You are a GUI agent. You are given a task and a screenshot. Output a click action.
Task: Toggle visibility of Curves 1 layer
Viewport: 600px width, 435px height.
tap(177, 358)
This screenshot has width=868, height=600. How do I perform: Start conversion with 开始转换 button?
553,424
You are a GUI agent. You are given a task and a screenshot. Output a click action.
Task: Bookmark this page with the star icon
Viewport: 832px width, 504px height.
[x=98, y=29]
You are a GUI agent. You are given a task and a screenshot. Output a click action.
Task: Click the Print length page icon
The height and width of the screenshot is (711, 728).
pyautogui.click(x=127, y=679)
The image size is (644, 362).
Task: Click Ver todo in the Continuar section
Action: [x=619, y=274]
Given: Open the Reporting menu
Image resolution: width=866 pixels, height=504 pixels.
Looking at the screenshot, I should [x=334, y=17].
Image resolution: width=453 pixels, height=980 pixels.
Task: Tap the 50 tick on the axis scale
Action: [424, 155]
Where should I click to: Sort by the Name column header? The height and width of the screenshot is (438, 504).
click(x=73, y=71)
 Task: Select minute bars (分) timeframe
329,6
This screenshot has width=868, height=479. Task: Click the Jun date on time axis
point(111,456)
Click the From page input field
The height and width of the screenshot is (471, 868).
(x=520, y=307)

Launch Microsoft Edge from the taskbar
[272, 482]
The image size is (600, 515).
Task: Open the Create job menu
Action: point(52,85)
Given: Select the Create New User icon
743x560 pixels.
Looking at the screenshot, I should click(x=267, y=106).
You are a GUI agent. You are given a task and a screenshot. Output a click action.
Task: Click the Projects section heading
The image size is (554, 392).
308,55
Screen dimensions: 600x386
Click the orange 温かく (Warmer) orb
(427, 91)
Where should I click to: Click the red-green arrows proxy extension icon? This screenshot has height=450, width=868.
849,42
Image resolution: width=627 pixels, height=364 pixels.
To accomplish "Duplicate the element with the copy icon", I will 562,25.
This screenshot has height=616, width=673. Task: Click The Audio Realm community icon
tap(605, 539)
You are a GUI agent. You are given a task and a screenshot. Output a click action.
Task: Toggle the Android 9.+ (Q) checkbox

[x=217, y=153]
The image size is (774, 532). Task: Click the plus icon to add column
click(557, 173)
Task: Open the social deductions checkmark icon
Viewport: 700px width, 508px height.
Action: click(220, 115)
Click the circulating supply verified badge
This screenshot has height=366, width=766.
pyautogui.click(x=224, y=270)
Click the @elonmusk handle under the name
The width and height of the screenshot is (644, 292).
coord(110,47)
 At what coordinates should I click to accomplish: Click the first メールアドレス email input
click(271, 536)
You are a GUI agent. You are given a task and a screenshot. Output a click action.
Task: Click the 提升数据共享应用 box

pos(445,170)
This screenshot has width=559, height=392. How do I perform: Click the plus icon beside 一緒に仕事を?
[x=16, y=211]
_ _ _ _ _ _ _
- _WHAT THE TASK ASKS_:
The answer should reproduce all of the data without any alteration.

- _SOLUTION_:
You are a GUI agent. You are given a task and a screenshot. Output a click action.
Task: Toggle visibility of Curves 1 layer
Viewport: 600px width, 435px height.
tap(177, 358)
This screenshot has width=868, height=600. How do I perform: Start conversion with 开始转换 button?
553,424
You are a GUI agent. You are given a task and a screenshot. Output a click action.
Task: Bookmark this page with the star icon
Viewport: 832px width, 504px height.
[x=98, y=29]
You are a GUI agent. You are given a task and a screenshot. Output a click action.
Task: Click the Print length page icon
The height and width of the screenshot is (711, 728).
pyautogui.click(x=127, y=679)
The image size is (644, 362).
Task: Click Ver todo in the Continuar section
Action: [x=619, y=274]
Given: Open the Reporting menu
Image resolution: width=866 pixels, height=504 pixels.
Looking at the screenshot, I should [x=334, y=17].
Image resolution: width=453 pixels, height=980 pixels.
Task: Tap the 50 tick on the axis scale
Action: [424, 155]
Where should I click to: Sort by the Name column header? The height and width of the screenshot is (438, 504).
click(x=73, y=71)
 Task: Select minute bars (分) timeframe
329,6
This screenshot has width=868, height=479. Task: Click the Jun date on time axis
point(111,456)
Click the From page input field
The height and width of the screenshot is (471, 868).
(x=520, y=307)

Launch Microsoft Edge from the taskbar
[272, 482]
The image size is (600, 515).
Task: Open the Create job menu
Action: point(52,85)
Given: Select the Create New User icon
743x560 pixels.
Looking at the screenshot, I should click(x=267, y=106).
You are a GUI agent. You are given a task and a screenshot. Output a click action.
Task: Click the Projects section heading
The image size is (554, 392).
308,55
Screen dimensions: 600x386
Click the orange 温かく (Warmer) orb
(427, 91)
Where should I click to: Click the red-green arrows proxy extension icon? This screenshot has height=450, width=868.
849,42
Image resolution: width=627 pixels, height=364 pixels.
To accomplish "Duplicate the element with the copy icon", I will 562,25.
This screenshot has height=616, width=673. Task: Click The Audio Realm community icon
tap(605, 539)
You are a GUI agent. You are given a task and a screenshot. Output a click action.
Task: Toggle the Android 9.+ (Q) checkbox

[x=217, y=153]
The image size is (774, 532). Task: Click the plus icon to add column
click(557, 173)
Task: Open the social deductions checkmark icon
Viewport: 700px width, 508px height.
Action: click(220, 115)
Click the circulating supply verified badge
This screenshot has height=366, width=766.
pyautogui.click(x=224, y=270)
Click the @elonmusk handle under the name
The width and height of the screenshot is (644, 292).
coord(110,47)
 At what coordinates should I click to accomplish: Click the first メールアドレス email input
click(271, 536)
You are a GUI agent. You are given a task and a screenshot. Output a click action.
Task: Click the 提升数据共享应用 box

pos(445,170)
This screenshot has width=559, height=392. How do I perform: Click the plus icon beside 一緒に仕事を?
[x=16, y=211]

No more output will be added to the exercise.